### [Task requirements]
The stretch from the line with "Chapter 24 (598, 935)" through the line with "HOME (768, 90)" in the records below: write it out exactly, and nothing else.

### [Source information]
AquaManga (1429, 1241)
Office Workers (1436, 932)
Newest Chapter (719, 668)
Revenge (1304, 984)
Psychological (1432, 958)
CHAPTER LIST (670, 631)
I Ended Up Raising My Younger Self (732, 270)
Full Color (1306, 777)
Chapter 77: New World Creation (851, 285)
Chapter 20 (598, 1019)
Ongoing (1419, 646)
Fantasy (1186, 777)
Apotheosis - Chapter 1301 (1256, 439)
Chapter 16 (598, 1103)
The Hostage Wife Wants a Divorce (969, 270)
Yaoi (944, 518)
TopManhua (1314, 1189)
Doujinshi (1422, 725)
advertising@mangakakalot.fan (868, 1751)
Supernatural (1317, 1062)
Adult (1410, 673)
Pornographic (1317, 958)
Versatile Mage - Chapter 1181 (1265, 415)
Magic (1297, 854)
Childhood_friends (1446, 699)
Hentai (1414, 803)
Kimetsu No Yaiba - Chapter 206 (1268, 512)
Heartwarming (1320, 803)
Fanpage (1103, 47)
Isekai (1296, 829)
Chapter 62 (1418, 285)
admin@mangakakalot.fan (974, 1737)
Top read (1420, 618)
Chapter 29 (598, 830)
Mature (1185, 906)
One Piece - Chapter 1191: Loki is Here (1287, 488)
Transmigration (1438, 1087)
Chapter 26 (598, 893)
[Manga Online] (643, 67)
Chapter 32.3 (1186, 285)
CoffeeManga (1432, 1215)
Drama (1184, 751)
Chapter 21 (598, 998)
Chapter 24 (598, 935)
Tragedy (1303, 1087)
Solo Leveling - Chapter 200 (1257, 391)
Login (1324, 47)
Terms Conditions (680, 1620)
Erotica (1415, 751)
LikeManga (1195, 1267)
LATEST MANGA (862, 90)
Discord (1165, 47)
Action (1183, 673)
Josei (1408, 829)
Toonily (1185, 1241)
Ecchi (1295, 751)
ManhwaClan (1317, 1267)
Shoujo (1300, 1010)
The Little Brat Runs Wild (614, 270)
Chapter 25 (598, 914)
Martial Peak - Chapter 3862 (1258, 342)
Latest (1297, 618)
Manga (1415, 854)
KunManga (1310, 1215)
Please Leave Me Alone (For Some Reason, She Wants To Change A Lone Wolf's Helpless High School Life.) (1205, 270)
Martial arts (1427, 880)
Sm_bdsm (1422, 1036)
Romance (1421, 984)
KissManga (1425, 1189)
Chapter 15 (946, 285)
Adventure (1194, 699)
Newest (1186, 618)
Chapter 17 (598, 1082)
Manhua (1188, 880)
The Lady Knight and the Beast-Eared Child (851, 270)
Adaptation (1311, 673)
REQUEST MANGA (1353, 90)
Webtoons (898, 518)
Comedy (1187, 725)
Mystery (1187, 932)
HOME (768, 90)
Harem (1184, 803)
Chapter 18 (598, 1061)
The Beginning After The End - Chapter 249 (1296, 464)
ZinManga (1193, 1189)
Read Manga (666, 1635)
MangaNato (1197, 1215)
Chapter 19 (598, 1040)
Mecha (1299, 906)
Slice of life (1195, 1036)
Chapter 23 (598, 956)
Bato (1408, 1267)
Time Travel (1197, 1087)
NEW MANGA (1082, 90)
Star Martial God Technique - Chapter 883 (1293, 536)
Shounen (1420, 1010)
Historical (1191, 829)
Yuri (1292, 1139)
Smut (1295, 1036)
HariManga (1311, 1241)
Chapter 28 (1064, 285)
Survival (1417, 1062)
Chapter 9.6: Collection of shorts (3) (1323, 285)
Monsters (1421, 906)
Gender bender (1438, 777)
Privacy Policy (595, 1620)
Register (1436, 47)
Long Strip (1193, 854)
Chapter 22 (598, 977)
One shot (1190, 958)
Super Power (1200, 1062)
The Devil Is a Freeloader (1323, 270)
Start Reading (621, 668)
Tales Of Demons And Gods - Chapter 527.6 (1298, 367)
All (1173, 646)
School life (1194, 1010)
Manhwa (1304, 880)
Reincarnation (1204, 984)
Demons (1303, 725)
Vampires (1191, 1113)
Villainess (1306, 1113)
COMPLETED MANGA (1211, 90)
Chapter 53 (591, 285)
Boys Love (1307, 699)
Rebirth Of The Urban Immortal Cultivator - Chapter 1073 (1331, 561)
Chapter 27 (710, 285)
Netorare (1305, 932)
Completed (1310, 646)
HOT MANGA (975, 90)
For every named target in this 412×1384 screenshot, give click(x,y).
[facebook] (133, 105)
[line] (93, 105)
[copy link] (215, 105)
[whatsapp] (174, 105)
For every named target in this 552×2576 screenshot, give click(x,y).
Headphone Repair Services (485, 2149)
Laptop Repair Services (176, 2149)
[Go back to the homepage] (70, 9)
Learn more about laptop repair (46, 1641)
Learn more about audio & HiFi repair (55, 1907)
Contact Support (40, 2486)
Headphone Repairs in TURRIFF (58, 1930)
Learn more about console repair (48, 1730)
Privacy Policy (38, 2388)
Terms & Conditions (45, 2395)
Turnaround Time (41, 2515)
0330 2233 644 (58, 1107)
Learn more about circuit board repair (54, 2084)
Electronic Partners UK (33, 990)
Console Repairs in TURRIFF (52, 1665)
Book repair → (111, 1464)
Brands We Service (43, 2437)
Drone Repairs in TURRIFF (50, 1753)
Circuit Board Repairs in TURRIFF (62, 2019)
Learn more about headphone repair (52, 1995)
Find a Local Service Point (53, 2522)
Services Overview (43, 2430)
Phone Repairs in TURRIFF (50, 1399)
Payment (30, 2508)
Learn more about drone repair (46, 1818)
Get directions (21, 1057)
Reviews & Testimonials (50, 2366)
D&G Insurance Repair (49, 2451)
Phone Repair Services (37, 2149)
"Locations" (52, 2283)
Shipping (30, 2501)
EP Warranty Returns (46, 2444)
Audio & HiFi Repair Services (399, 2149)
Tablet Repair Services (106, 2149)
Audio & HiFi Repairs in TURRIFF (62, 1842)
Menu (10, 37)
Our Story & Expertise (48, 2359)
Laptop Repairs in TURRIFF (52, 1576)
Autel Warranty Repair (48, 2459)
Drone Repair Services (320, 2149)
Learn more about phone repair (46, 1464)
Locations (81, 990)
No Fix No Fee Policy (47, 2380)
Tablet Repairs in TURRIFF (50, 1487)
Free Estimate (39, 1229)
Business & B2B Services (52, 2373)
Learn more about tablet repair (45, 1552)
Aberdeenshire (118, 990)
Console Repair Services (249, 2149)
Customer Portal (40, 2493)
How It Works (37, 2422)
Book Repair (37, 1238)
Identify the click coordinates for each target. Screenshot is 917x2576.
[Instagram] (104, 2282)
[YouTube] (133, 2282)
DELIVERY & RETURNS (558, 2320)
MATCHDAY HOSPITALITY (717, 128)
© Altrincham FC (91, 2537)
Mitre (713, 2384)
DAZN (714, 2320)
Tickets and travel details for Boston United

### [Reply to the task]
Chapter 24 (598, 935)
Tragedy (1303, 1087)
Solo Leveling - Chapter 200 (1257, 391)
Login (1324, 47)
Terms Conditions (680, 1620)
Erotica (1415, 751)
LikeManga (1195, 1267)
LATEST MANGA (862, 90)
Discord (1165, 47)
Action (1183, 673)
Josei (1408, 829)
Toonily (1185, 1241)
Ecchi (1295, 751)
ManhwaClan (1317, 1267)
Shoujo (1300, 1010)
The Little Brat Runs Wild (614, 270)
Chapter 25 (598, 914)
Martial Peak - Chapter 3862 (1258, 342)
Latest (1297, 618)
Manga (1415, 854)
KunManga (1310, 1215)
Please Leave Me Alone (For Some Reason, She Wants To Change A Lone Wolf's Helpless High School Life.) (1205, 270)
Martial arts (1427, 880)
Sm_bdsm (1422, 1036)
Romance (1421, 984)
KissManga (1425, 1189)
Chapter 15 (946, 285)
Adventure (1194, 699)
Newest (1186, 618)
Chapter 17 (598, 1082)
Manhua (1188, 880)
The Lady Knight and the Beast-Eared Child (851, 270)
Adaptation (1311, 673)
REQUEST MANGA (1353, 90)
Webtoons (898, 518)
Comedy (1187, 725)
Mystery (1187, 932)
HOME (768, 90)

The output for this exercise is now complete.